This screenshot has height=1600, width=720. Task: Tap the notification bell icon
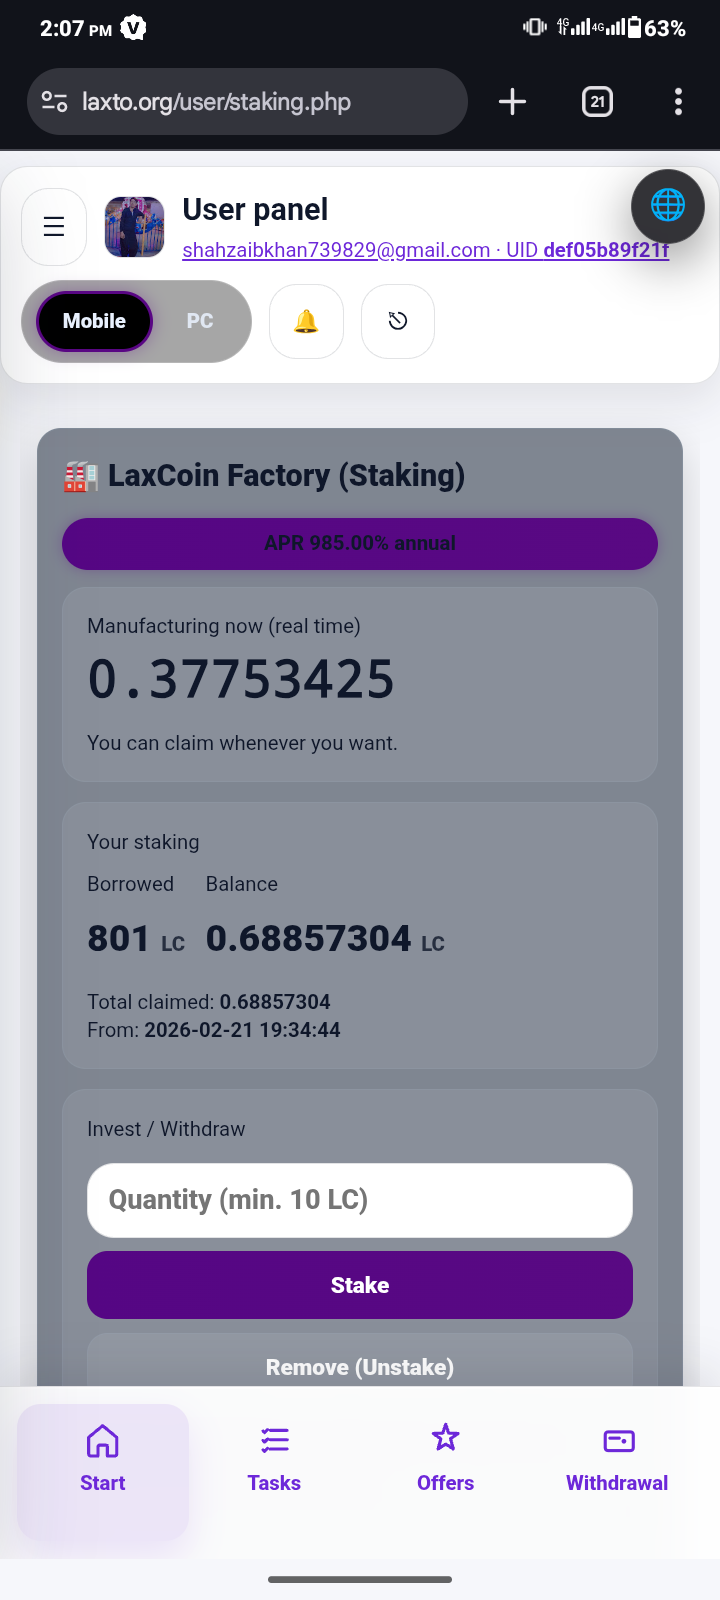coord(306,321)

...

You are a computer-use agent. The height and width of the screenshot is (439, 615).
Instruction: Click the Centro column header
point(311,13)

◆ WHAT THE EXERCISE ASKS ◆
Output everything from the line containing "You are a computer-use" down to the line containing "point(311,13)", reproducing those lines exactly, with nothing before or after.

◆ SOLUTION TO THIS PROBLEM ◆
You are a computer-use agent. The height and width of the screenshot is (439, 615).
Instruction: Click the Centro column header
point(311,13)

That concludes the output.